◆ TASK DIRECTIONS ◆
The listing below holds a line with "Where should I click to: Click the home" and a later line with "900x1900 pixels.". Write out those two lines and every line between them, exactly, and nothing else.

Segment Open

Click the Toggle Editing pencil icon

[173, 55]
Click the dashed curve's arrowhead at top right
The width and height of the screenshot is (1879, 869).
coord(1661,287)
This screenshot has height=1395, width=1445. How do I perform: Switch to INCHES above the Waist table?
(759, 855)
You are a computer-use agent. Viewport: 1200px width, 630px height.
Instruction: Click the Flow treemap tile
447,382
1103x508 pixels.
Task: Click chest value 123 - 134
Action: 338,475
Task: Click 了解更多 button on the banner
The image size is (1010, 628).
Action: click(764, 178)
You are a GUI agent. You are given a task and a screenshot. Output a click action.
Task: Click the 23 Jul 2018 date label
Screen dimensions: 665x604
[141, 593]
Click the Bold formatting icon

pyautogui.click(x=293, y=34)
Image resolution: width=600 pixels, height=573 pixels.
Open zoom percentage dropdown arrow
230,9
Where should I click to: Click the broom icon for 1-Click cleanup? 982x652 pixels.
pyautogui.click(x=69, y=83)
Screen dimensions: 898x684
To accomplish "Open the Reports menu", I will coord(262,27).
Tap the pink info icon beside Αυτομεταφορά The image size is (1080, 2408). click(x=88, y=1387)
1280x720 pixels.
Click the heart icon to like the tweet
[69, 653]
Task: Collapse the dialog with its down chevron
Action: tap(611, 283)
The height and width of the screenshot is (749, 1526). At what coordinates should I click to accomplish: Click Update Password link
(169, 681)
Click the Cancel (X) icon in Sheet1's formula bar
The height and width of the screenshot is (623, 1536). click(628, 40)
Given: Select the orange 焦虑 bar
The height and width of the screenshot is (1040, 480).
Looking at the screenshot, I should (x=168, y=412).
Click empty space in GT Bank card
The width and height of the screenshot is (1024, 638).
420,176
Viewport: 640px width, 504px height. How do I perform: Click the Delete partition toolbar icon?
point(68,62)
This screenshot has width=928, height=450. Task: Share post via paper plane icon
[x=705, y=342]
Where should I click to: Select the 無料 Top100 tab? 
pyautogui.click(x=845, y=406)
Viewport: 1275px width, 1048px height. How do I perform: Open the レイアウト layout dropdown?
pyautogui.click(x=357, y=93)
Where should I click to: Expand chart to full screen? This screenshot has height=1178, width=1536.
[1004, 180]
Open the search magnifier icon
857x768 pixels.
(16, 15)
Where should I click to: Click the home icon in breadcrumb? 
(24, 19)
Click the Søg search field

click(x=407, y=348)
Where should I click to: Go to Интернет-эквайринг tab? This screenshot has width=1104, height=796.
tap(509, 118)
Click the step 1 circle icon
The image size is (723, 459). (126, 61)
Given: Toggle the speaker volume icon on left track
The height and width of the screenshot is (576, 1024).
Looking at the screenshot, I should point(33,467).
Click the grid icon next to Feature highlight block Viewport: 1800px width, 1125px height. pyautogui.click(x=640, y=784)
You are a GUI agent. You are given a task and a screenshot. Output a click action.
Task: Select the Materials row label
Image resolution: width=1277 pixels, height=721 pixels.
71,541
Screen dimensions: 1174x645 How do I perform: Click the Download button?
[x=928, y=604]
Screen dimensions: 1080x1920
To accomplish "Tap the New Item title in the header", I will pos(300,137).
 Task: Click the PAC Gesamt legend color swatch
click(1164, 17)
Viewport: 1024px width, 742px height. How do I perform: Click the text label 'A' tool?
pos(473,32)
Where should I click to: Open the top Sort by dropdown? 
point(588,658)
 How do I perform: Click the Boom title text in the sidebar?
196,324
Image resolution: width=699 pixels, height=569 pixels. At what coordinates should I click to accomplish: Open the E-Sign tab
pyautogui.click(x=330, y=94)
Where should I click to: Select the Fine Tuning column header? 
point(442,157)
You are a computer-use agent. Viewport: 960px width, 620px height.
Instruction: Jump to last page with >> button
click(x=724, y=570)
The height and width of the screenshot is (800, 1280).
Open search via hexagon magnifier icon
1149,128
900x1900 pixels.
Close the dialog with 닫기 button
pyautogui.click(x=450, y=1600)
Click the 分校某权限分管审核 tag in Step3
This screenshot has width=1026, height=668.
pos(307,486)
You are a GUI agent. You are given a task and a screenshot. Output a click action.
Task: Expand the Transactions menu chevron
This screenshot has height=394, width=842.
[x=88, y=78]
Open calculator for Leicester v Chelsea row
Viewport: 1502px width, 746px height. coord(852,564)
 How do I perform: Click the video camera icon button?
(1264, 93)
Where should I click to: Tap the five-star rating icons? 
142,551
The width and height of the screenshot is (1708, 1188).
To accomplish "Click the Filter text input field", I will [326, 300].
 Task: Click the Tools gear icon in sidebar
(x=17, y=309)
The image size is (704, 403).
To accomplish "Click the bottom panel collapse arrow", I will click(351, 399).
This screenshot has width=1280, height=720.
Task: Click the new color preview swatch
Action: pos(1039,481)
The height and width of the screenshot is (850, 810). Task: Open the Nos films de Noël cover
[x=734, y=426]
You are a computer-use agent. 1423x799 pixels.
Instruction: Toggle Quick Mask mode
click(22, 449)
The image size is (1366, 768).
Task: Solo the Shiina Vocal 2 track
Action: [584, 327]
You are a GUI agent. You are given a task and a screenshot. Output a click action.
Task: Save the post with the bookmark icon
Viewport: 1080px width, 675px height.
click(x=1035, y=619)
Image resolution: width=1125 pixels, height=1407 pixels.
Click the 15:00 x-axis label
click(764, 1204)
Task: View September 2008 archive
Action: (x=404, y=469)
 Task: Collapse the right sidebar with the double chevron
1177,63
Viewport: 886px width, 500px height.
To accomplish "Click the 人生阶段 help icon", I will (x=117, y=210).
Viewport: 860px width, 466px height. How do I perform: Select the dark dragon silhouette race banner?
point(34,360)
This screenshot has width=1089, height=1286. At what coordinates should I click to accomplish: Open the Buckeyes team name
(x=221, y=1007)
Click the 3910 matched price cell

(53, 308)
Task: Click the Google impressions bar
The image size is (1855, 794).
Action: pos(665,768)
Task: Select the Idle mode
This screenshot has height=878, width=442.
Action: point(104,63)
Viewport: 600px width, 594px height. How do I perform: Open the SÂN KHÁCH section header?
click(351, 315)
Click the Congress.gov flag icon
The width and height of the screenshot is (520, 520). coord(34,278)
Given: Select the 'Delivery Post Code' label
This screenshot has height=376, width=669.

Segment Closed

◆ SOLUTION TO THIS PROBLEM ◆
Where should I click to: Click the home icon in breadcrumb? 
(24, 19)
Click the Søg search field

click(x=407, y=348)
Where should I click to: Go to Интернет-эквайринг tab? This screenshot has width=1104, height=796.
tap(509, 118)
Click the step 1 circle icon
The image size is (723, 459). (126, 61)
Given: Toggle the speaker volume icon on left track
The height and width of the screenshot is (576, 1024).
Looking at the screenshot, I should point(33,467).
Click the grid icon next to Feature highlight block Viewport: 1800px width, 1125px height. pyautogui.click(x=640, y=784)
You are a GUI agent. You are given a task and a screenshot. Output a click action.
Task: Select the Materials row label
Image resolution: width=1277 pixels, height=721 pixels.
71,541
Screen dimensions: 1174x645 How do I perform: Click the Download button?
[x=928, y=604]
Screen dimensions: 1080x1920
To accomplish "Tap the New Item title in the header", I will pos(300,137).
 Task: Click the PAC Gesamt legend color swatch
click(1164, 17)
Viewport: 1024px width, 742px height. How do I perform: Click the text label 'A' tool?
pos(473,32)
Where should I click to: Open the top Sort by dropdown? 
point(588,658)
 How do I perform: Click the Boom title text in the sidebar?
196,324
Image resolution: width=699 pixels, height=569 pixels. At what coordinates should I click to accomplish: Open the E-Sign tab
pyautogui.click(x=330, y=94)
Where should I click to: Select the Fine Tuning column header? 
point(442,157)
You are a computer-use agent. Viewport: 960px width, 620px height.
Instruction: Jump to last page with >> button
click(x=724, y=570)
The height and width of the screenshot is (800, 1280).
Open search via hexagon magnifier icon
1149,128
900x1900 pixels.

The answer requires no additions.